Medicare isn't a single plan — it's made up of four distinct parts, each covering different types of care. Understanding what each part does is the foundation of making smart coverage decisions.

Part A — Hospital Insurance

Part A is often called hospital insurance. It covers inpatient hospital stays, care in a skilled nursing facility following a qualifying hospital admission of at least three days, hospice care for those with a terminal diagnosis, and certain home health services ordered by a physician.

Most people qualify for Part A at no premium cost if they or their spouse worked and paid Medicare taxes for at least 40 quarters (10 years). Even without enough work history, Part A can be purchased at a monthly premium. Part A still comes with deductibles and coinsurance that apply to hospital stays.

Part B — Medical Insurance

Part B covers the outpatient side of your healthcare — doctor visits, preventive screenings, lab tests, imaging, mental health services, physical therapy, and durable medical equipment like wheelchairs or walkers. It also covers certain medications administered in a clinical setting, such as chemotherapy drugs.

Unlike Part A, Part B always comes with a monthly premium. The standard amount is set annually by CMS and may be higher for beneficiaries whose income exceeds certain thresholds (known as IRMAA). Part B typically pays 80% of approved costs after your annual deductible is met, leaving you responsible for the remaining 20% — with no cap.

Part C — Medicare Advantage

Medicare Advantage, also called Part C, is offered by private insurance companies approved by Medicare. These plans bundle the coverage of Part A and Part B — and usually Part D — into a single plan, often with additional benefits like dental, vision, hearing, and fitness programs.

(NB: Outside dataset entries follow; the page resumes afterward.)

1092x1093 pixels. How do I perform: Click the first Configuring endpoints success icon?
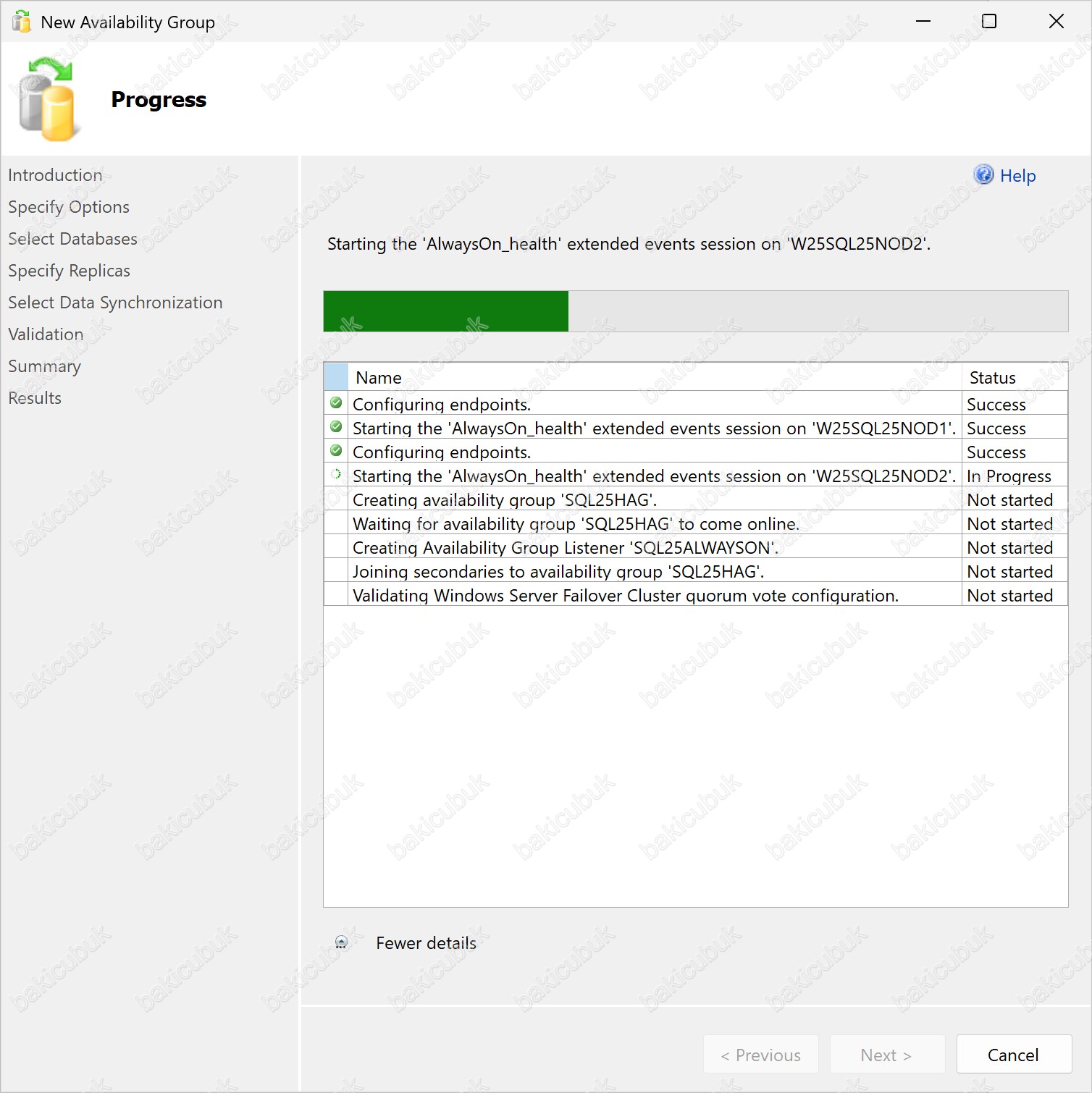coord(336,403)
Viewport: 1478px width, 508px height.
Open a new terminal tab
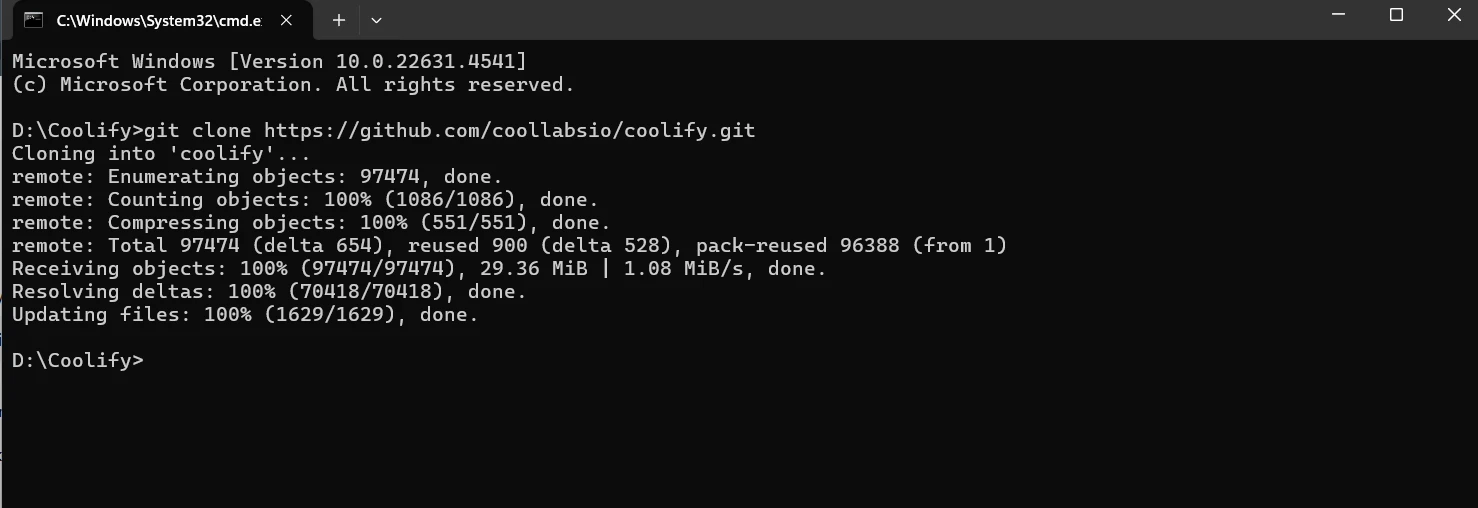[339, 20]
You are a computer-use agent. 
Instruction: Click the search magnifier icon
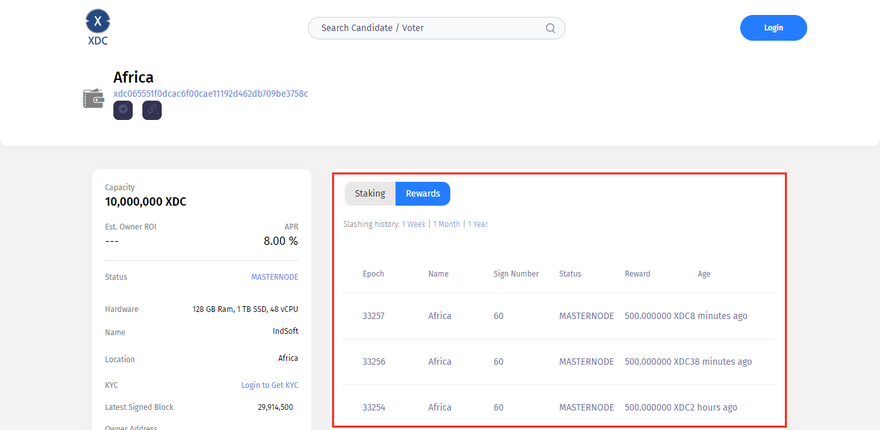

Medicare Advantage plans typically operate within networks of providers and may require prior authorization for certain services. Costs and benefits vary significantly by plan and location. While some plans have very low or $0 premiums, they often come with higher out-of-pocket costs when you actually use services. These plans are not the same as Medigap.

Part D — Prescription Drug Coverage

Part D provides coverage for prescription medications. Like Part C, Part D plans are offered by private insurance companies and must be approved by Medicare. Each plan has its own formulary — a list of covered drugs — organized into tiers that determine your cost-sharing.

Part D is optional, but delaying enrollment without other creditable drug coverage can result in a permanent late enrollment penalty. If you enroll in a Medicare Advantage plan that includes drug coverage, you don't need a separate Part D plan.

Medigap — Medicare Supplement Insurance

Medigap is supplemental insurance sold by private companies to fill the cost-sharing gaps left by Original Medicare — things like the Part B 20% coinsurance, hospital deductibles, and excess charges. Medigap plans are standardized and labeled by letter (Plan G, Plan N, etc.), so the benefits for each plan letter are identical regardless of which company sells it.

Medigap only works alongside Original Medicare (Parts A and B). You cannot use a Medigap plan while enrolled in a Medicare Advantage plan — they are mutually exclusive. Choosing between Medicare Advantage and Original Medicare with Medigap is one of the most consequential decisions a new Medicare beneficiary makes.